## What the task asks
A word-for-word transcription of the listing is all that is needed.

## Data provided
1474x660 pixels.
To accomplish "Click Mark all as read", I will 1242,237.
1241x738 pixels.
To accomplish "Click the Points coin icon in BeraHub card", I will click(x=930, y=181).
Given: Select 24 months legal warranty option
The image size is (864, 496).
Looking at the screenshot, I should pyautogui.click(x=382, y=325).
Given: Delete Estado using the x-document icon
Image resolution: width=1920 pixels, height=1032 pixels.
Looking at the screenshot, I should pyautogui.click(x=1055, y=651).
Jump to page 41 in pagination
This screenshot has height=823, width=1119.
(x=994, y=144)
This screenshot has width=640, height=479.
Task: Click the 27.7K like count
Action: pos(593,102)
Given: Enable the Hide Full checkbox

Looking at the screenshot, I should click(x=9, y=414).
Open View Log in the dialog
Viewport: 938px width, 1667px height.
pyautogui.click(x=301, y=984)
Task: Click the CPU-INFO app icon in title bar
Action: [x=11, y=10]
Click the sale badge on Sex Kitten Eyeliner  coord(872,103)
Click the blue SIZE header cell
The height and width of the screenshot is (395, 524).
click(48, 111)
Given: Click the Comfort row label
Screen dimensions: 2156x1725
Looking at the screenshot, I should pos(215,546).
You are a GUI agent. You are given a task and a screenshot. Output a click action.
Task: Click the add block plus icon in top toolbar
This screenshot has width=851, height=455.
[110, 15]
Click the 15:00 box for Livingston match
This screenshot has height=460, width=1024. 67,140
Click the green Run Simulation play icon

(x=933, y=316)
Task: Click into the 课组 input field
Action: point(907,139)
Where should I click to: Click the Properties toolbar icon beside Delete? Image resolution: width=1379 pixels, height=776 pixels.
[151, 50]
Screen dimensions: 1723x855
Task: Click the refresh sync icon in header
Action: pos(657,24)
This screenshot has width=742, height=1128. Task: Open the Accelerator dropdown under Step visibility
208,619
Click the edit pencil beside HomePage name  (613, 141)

## Problem solution
1474x660 pixels.
To accomplish "Click Mark all as read", I will 1242,237.
1241x738 pixels.
To accomplish "Click the Points coin icon in BeraHub card", I will click(x=930, y=181).
Given: Select 24 months legal warranty option
The image size is (864, 496).
Looking at the screenshot, I should pyautogui.click(x=382, y=325).
Given: Delete Estado using the x-document icon
Image resolution: width=1920 pixels, height=1032 pixels.
Looking at the screenshot, I should pyautogui.click(x=1055, y=651).
Jump to page 41 in pagination
This screenshot has height=823, width=1119.
(x=994, y=144)
This screenshot has width=640, height=479.
Task: Click the 27.7K like count
Action: pos(593,102)
Given: Enable the Hide Full checkbox

Looking at the screenshot, I should click(x=9, y=414).
Open View Log in the dialog
Viewport: 938px width, 1667px height.
pyautogui.click(x=301, y=984)
Task: Click the CPU-INFO app icon in title bar
Action: [x=11, y=10]
Click the sale badge on Sex Kitten Eyeliner  coord(872,103)
Click the blue SIZE header cell
The height and width of the screenshot is (395, 524).
click(48, 111)
Given: Click the Comfort row label
Screen dimensions: 2156x1725
Looking at the screenshot, I should pos(215,546).
You are a GUI agent. You are given a task and a screenshot. Output a click action.
Task: Click the add block plus icon in top toolbar
This screenshot has width=851, height=455.
[110, 15]
Click the 15:00 box for Livingston match
This screenshot has height=460, width=1024. 67,140
Click the green Run Simulation play icon

(x=933, y=316)
Task: Click into the 课组 input field
Action: point(907,139)
Where should I click to: Click the Properties toolbar icon beside Delete? Image resolution: width=1379 pixels, height=776 pixels.
[151, 50]
Screen dimensions: 1723x855
Task: Click the refresh sync icon in header
Action: pos(657,24)
This screenshot has width=742, height=1128. Task: Open the Accelerator dropdown under Step visibility
208,619
Click the edit pencil beside HomePage name  (613, 141)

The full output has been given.